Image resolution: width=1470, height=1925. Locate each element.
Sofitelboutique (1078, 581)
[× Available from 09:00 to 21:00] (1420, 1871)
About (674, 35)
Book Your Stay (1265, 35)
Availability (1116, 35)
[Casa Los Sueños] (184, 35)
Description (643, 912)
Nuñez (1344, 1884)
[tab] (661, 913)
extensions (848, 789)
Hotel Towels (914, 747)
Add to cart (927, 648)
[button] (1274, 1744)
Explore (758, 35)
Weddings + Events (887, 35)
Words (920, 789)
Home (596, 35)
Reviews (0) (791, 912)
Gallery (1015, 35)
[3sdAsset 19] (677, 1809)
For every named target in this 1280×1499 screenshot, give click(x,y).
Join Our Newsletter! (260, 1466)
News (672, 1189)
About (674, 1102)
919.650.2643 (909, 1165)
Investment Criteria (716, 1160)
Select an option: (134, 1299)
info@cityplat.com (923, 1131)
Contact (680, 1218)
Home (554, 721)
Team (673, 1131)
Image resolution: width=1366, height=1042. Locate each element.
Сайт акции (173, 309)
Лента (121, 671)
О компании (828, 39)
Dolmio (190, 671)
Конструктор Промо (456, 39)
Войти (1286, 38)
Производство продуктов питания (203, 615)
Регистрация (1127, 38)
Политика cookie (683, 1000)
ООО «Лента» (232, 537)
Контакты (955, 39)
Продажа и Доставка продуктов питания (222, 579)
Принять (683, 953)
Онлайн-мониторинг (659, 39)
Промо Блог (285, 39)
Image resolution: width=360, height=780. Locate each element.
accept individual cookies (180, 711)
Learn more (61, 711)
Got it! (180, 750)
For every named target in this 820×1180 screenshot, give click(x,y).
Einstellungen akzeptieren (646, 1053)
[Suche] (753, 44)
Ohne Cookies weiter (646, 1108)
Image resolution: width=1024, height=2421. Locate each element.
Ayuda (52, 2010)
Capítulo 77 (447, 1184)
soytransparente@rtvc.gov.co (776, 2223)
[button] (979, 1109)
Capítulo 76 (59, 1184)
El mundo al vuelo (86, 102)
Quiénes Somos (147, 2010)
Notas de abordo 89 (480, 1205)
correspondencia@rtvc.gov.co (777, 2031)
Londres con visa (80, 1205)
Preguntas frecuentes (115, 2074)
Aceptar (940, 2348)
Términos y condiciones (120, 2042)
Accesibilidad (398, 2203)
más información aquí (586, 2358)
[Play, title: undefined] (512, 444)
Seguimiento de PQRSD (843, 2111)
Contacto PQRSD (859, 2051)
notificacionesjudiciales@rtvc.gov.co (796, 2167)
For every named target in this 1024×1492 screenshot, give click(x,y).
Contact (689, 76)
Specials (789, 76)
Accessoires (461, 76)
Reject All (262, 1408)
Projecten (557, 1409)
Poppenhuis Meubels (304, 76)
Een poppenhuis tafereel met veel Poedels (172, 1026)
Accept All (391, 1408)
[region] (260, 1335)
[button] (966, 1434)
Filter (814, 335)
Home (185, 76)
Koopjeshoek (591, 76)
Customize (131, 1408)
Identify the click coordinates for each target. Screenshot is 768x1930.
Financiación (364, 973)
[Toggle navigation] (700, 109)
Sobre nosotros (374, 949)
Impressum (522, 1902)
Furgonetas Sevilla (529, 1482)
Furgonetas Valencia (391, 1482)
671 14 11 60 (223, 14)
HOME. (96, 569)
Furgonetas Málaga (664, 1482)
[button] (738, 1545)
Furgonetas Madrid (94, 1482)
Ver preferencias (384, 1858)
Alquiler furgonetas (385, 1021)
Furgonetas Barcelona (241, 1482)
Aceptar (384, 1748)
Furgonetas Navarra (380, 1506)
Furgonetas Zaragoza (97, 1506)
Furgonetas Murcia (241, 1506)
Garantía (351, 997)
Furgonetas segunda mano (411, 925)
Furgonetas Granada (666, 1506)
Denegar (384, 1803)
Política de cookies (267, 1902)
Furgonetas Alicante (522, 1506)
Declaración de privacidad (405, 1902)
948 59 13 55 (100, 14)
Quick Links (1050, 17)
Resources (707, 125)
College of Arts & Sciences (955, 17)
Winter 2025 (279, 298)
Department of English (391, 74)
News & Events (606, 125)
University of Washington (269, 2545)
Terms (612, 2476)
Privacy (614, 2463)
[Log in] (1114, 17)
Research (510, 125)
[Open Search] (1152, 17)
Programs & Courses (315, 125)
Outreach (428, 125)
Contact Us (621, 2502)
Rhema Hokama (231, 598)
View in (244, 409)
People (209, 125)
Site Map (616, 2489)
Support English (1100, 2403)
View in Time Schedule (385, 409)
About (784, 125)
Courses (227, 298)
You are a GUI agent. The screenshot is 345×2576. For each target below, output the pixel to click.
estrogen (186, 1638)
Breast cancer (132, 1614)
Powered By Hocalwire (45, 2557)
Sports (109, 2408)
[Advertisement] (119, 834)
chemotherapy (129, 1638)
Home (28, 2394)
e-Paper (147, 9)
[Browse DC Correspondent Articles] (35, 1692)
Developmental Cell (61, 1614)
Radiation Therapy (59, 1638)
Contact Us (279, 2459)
▬▬▬▬▬▬
Exercise prompt: Retype the data in full, and keep every line identical to the original.

Written response:
Image resolution: width=1470, height=1925. Locate each element.
Sofitelboutique (1078, 581)
[× Available from 09:00 to 21:00] (1420, 1871)
About (674, 35)
Book Your Stay (1265, 35)
Availability (1116, 35)
[Casa Los Sueños] (184, 35)
Description (643, 912)
Nuñez (1344, 1884)
[tab] (661, 913)
extensions (848, 789)
Hotel Towels (914, 747)
Add to cart (927, 648)
[button] (1274, 1744)
Explore (758, 35)
Weddings + Events (887, 35)
Words (920, 789)
Home (596, 35)
Reviews (0) (791, 912)
Gallery (1015, 35)
[3sdAsset 19] (677, 1809)
For every named target in this 1280×1499 screenshot, give click(x,y).
Join Our Newsletter! (260, 1466)
News (672, 1189)
About (674, 1102)
919.650.2643 (909, 1165)
Investment Criteria (716, 1160)
Select an option: (134, 1299)
info@cityplat.com (923, 1131)
Contact (680, 1218)
Home (554, 721)
Team (673, 1131)
Image resolution: width=1366, height=1042. Locate each element.
Сайт акции (173, 309)
Лента (121, 671)
О компании (828, 39)
Dolmio (190, 671)
Конструктор Промо (456, 39)
Войти (1286, 38)
Производство продуктов питания (203, 615)
Регистрация (1127, 38)
Политика cookie (683, 1000)
ООО «Лента» (232, 537)
Контакты (955, 39)
Продажа и Доставка продуктов питания (222, 579)
Принять (683, 953)
Онлайн-мониторинг (659, 39)
Промо Блог (285, 39)
Image resolution: width=360, height=780. Locate each element.
accept individual cookies (180, 711)
Learn more (61, 711)
Got it! (180, 750)
For every named target in this 820×1180 screenshot, give click(x,y).
Einstellungen akzeptieren (646, 1053)
[Suche] (753, 44)
Ohne Cookies weiter (646, 1108)
Image resolution: width=1024, height=2421. Locate each element.
Ayuda (52, 2010)
Capítulo 77 (447, 1184)
soytransparente@rtvc.gov.co (776, 2223)
[button] (979, 1109)
Capítulo 76 (59, 1184)
El mundo al vuelo (86, 102)
Quiénes Somos (147, 2010)
Notas de abordo 89 (480, 1205)
correspondencia@rtvc.gov.co (777, 2031)
Londres con visa (80, 1205)
Preguntas frecuentes (115, 2074)
Aceptar (940, 2348)
Términos y condiciones (120, 2042)
Accesibilidad (398, 2203)
más información aquí (586, 2358)
[Play, title: undefined] (512, 444)
Seguimiento de PQRSD (843, 2111)
Contacto PQRSD (859, 2051)
notificacionesjudiciales@rtvc.gov.co (796, 2167)
For every named target in this 1024×1492 screenshot, give click(x,y).
Contact (689, 76)
Specials (789, 76)
Accessoires (461, 76)
Reject All (262, 1408)
Projecten (557, 1409)
Poppenhuis Meubels (304, 76)
Een poppenhuis tafereel met veel Poedels (172, 1026)
Accept All (391, 1408)
[region] (260, 1335)
[button] (966, 1434)
Filter (814, 335)
Home (185, 76)
Koopjeshoek (591, 76)
Customize (131, 1408)
Identify the click coordinates for each target. Screenshot is 768x1930.
Financiación (364, 973)
[Toggle navigation] (700, 109)
Sobre nosotros (374, 949)
Impressum (522, 1902)
Furgonetas Sevilla (529, 1482)
Furgonetas Valencia (391, 1482)
671 14 11 60 (223, 14)
HOME. (96, 569)
Furgonetas Málaga (664, 1482)
[button] (738, 1545)
Furgonetas Madrid (94, 1482)
Ver preferencias (384, 1858)
Alquiler furgonetas (385, 1021)
Furgonetas Barcelona (241, 1482)
Aceptar (384, 1748)
Furgonetas Navarra (380, 1506)
Furgonetas Zaragoza (97, 1506)
Furgonetas Murcia (241, 1506)
Garantía (351, 997)
Furgonetas segunda mano (411, 925)
Furgonetas Granada (666, 1506)
Denegar (384, 1803)
Política de cookies (267, 1902)
Furgonetas Alicante (522, 1506)
Declaración de privacidad (405, 1902)
948 59 13 55 (100, 14)
Quick Links (1050, 17)
Resources (707, 125)
College of Arts & Sciences (955, 17)
Winter 2025 (279, 298)
Department of English (391, 74)
News & Events (606, 125)
University of Washington (269, 2545)
Terms (612, 2476)
Privacy (614, 2463)
[Log in] (1114, 17)
Research (510, 125)
[Open Search] (1152, 17)
Programs & Courses (315, 125)
Outreach (428, 125)
Contact Us (621, 2502)
Rhema Hokama (231, 598)
View in (244, 409)
People (209, 125)
Site Map (616, 2489)
Support English (1100, 2403)
View in Time Schedule (385, 409)
About (784, 125)
Courses (227, 298)
You are a GUI agent. The screenshot is 345×2576. For each target below, output the pixel to click.
estrogen (186, 1638)
Breast cancer (132, 1614)
Powered By Hocalwire (45, 2557)
Sports (109, 2408)
[Advertisement] (119, 834)
chemotherapy (129, 1638)
Home (28, 2394)
e-Paper (147, 9)
[Browse DC Correspondent Articles] (35, 1692)
Developmental Cell (61, 1614)
Radiation Therapy (59, 1638)
Contact Us (279, 2459)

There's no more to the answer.